__DATA FOR THE TASK__:
┄┄┄┄┄┄┄┄┄┄
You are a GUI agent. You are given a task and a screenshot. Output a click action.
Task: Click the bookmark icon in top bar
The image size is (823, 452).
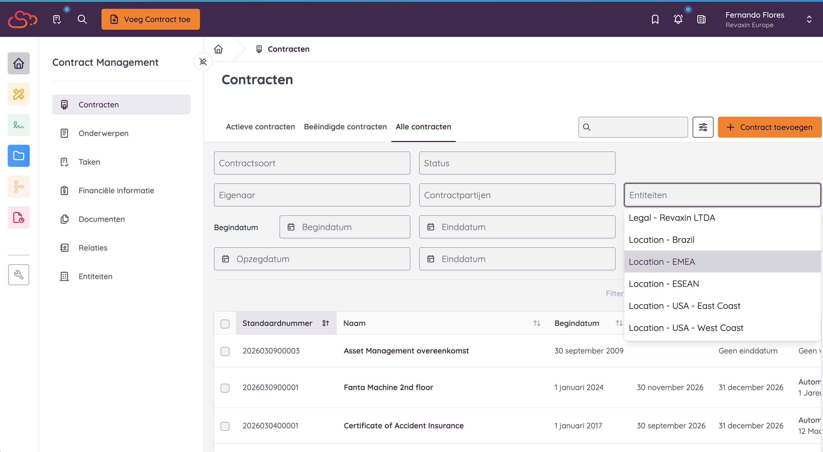point(655,19)
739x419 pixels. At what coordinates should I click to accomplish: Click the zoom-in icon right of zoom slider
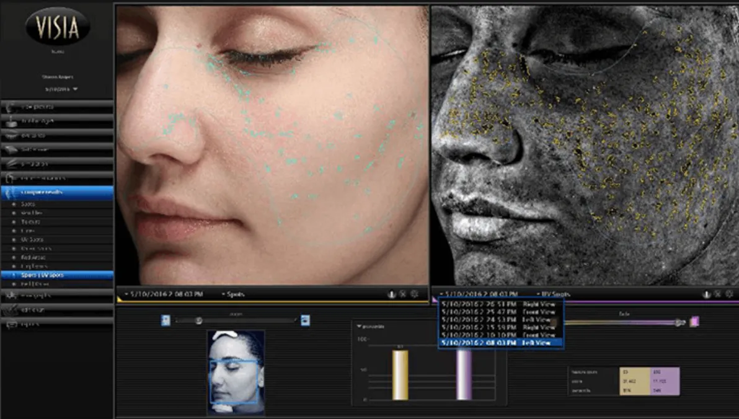coord(305,320)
┄┄┄┄┄┄┄┄┄┄
__SET PROBLEM__:
Can you rewrite every entry above, requests and all, scaling the click coordinates in the answers by 0.4 and rounding each to a whole number, with halves going up? Leave the pictures out.

__EXERCISE RESULT__:
You are a GUI agent. You are given a task and a screenshot. Output a click action.
Task: Click the bookmark icon in top bar
The image size is (823, 452).
point(262,8)
739x419 pixels. At what coordinates should I click to accomplish: Click the zoom-in icon right of zoom slider
coord(122,128)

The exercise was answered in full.